Mariée, divorcée peut-être ? Des enfants ? Une mutation récentes à Berlin ?

– Ce n'est pas la peine d'être méchant !

– Ce n'est quand même pas toi qui vas me parler de cruauté.

– Tu ne sais rien...

– Mais je devine ! Tu as changé d’avis, ou bout de vingt ans, c’est cela ? Il est trop tard. Il t'avait écrit en rentrant de Kaboul, ne me dis pas le contraire, je l'ai aidé à trouver les mots. J'étais là quand il en revenait de l'aéroport, la mine défaite, chaque dernier jour de ces mois où il t’attendait. Tu as fait un choix, il a respecté sans jamais t'en vouloir, c'est ce que tu voulais savoir ? Alors tu peux repartir en paix.

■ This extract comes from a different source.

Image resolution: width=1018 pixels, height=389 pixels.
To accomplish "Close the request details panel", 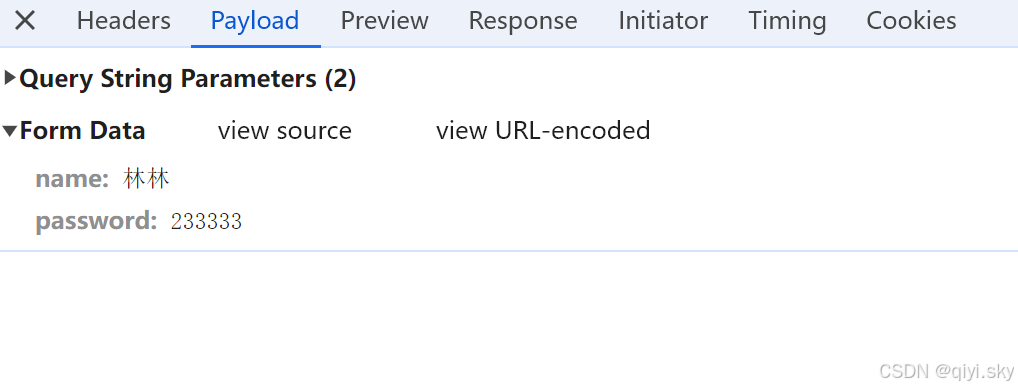I will click(x=25, y=21).
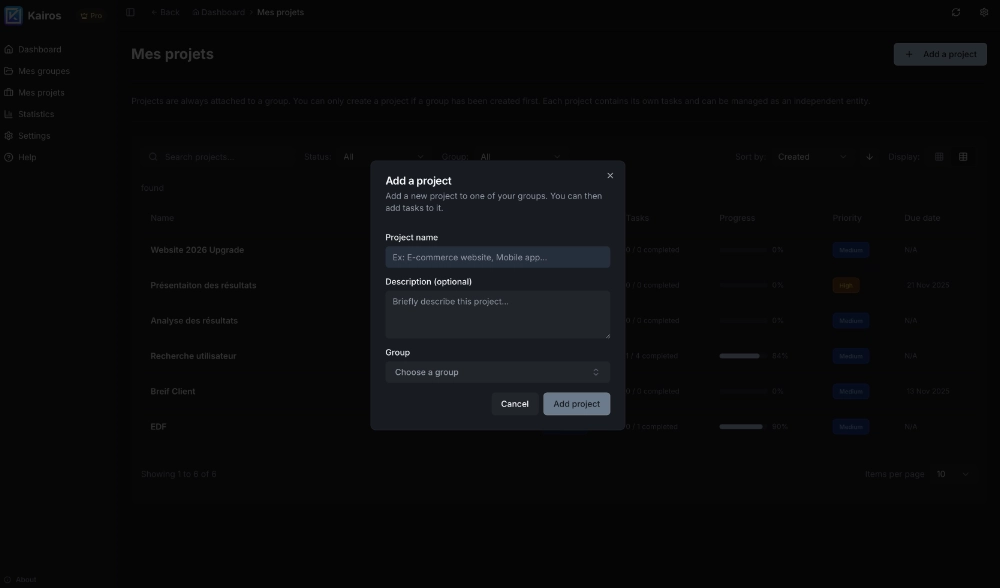Click the Recherche utilisateur progress bar
The image size is (1000, 588).
click(740, 355)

– Je n'ai fait aucun choix, Knapp, cette lettre de Tomas, je l’ai reçue avant-hier.

*

L'avion survolait la chaîne des Alpes. Marina s'était assoupie, sa tête se posa sur l'épaule de Tomas. Il abaissa le volet du hublot et ferma les yeux à la recherche d'un peu de soleil. Dans une heure, ils seraient à Berlin.

*

Julien avait tout raconté de son histoire et pas une fois Knapp ne l'avait interrompu. Elle aussi avait mis longtemps à faire le deuil d'un homme qu'elle croyait disparu. Le récit achevé, elle se leva, s’excusa une dernière fois du mal qu'elle avait fait, sans le vouloir, sans jamais rien savoir, elle salua l’ami de Tomas, et fit jurer à Knapp de ne jamais lui parler de sa venue à Berlin.

Knapp la regarda s'éloigner dans ce long couloir qui menait aux escaliers. Alors qu'elle posait le pied sur la dernière marche, il cria son nom. Julia se retourna.

– Je ne peux pas tenir cette promesse, je ne veux pas perdre mon meilleur ami. Tomas s'est dans l'avion, son vol atterrit dans trois quarts d'heure, il arrive de Rome.